Milton Township is a civil township of Antrim County in the U.S. state of Michigan. The population was 2,355 at the 2020 census.

== Communities ==
- Elgin was the name of a post office in this township from 1875 until 1881.
- Grand Traverse Band of Ottawa and Chippewa Indians occupies a small territory within Milton Township.
- Kewadin is an unincorporated community at . The Kewadin post office with ZIP code 49648 also serves large portions of Milton Township and Torch Lake Township. The Kewadin post office opened June 4, 1883.

==Geography==
According to the United States Census Bureau, this northern Michigan township has a total area of 113.1 km2, of which 66.2 km2 is land and 46.9 km2, or 41.46%, is water.

==Demographics==
As of the census of 2000, there were 2,072 people, 850 households, and 651 families residing in the township. The population density was 80.2 PD/sqmi. There were 1,577 housing units at an average density of 61.0 /sqmi. The racial makeup of the township was 96.33% White, 0.05% African American, 2.27% Native American, 0.19% Asian, 0.68% from other races, and 0.48% from two or more races. Hispanic or Latino of any race were 1.59% of the population.

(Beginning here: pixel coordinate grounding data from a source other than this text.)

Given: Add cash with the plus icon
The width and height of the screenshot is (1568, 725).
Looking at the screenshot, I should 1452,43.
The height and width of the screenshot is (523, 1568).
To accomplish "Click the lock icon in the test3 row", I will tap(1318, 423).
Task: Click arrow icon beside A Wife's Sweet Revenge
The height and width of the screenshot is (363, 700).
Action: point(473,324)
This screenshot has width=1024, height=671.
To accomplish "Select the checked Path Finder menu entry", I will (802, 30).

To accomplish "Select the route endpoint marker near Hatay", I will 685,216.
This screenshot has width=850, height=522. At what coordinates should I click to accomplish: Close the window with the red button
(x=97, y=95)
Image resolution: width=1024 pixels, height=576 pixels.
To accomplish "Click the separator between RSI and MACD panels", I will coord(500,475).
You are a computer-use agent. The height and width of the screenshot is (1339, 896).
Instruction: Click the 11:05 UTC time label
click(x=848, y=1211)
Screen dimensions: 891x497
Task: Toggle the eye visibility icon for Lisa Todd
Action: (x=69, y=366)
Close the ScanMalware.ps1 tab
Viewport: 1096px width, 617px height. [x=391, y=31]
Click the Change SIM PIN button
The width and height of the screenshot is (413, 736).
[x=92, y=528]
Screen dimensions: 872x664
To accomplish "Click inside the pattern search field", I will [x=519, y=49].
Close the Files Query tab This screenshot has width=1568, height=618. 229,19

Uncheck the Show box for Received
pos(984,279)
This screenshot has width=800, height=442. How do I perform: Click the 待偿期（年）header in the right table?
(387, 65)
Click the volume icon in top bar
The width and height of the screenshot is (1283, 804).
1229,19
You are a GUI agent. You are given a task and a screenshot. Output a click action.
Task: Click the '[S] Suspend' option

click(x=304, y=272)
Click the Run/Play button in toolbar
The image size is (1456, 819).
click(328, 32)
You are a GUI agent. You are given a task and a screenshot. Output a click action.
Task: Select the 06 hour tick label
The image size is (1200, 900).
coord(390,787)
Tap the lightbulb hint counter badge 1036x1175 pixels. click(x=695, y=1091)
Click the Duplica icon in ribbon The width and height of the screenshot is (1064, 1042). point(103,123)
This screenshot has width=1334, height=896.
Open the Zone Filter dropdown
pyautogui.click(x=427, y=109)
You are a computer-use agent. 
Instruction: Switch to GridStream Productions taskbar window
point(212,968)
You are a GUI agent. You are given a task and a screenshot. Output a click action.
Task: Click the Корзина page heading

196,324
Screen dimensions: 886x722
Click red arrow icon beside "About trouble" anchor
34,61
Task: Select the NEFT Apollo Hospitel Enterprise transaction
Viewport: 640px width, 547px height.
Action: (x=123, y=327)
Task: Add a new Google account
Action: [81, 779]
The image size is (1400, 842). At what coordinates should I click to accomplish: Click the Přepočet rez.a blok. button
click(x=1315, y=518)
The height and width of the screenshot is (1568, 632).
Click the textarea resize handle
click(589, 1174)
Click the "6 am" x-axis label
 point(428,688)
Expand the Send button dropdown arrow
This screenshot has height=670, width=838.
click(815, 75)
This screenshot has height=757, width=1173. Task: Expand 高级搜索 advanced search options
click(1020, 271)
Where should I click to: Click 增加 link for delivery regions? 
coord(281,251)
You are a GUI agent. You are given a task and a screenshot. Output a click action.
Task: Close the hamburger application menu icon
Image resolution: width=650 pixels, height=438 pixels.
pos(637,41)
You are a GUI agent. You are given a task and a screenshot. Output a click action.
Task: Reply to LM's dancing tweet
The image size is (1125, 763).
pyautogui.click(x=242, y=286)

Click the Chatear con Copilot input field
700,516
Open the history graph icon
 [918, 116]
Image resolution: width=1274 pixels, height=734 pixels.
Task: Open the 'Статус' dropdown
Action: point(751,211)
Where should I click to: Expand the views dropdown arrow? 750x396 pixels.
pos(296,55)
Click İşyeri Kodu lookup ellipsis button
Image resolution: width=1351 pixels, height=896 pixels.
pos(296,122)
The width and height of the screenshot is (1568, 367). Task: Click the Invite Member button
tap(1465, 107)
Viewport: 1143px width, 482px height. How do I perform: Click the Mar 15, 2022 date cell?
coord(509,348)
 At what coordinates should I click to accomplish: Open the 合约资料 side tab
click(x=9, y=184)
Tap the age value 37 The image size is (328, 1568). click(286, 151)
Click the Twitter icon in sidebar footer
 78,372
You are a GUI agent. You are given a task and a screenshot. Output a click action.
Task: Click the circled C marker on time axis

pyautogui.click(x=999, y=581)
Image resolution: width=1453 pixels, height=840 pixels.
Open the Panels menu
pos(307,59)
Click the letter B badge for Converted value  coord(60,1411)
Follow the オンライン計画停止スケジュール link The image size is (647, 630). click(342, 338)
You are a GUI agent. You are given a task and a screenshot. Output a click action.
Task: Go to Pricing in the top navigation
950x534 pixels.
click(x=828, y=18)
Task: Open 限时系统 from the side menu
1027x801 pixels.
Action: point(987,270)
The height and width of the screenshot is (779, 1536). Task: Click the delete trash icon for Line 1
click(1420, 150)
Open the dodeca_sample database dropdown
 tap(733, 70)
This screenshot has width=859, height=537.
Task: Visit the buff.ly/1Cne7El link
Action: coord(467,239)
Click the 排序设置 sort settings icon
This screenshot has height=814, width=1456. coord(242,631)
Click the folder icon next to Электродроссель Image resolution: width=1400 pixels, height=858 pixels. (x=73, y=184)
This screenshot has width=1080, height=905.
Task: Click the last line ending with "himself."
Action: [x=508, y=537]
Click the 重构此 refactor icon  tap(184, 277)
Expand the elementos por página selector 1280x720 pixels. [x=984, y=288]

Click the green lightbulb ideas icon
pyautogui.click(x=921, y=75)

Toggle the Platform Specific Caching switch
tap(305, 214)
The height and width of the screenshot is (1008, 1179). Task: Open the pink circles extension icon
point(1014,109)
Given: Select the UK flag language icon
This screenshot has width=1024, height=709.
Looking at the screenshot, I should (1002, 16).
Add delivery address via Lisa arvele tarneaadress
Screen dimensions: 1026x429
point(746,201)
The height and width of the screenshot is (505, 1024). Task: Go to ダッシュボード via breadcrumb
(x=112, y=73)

There were 850 households, out of which 27.3% had children under the age of 18 living with them, 68.0% were married couples living together, 6.1% had a female householder with no husband present, and 23.3% were non-families. 20.2% of all households were made up of individuals, and 9.1% had someone living alone who was 65 years of age or older. The average household size was 2.42 and the average family size was 2.77.

In the township the population was spread out, with 21.9% under the age of 18, 4.5% from 18 to 24, 22.7% from 25 to 44, 30.4% from 45 to 64, and 20.5% who were 65 years of age or older. The median age was 46 years. For every 100 females, there were 102.3 males. For every 100 females age 18 and over, there were 97.1 males.

The median income for a household in the township was $44,890, and the median income for a family was $50,568. Males had a median income of $37,578 versus $23,942 for females. The per capita income for the township was $26,817. About 3.2% of families and 5.0% of the population were below the poverty line, including 4.9% of those under age 18 and 1.5% of those age 65 or over.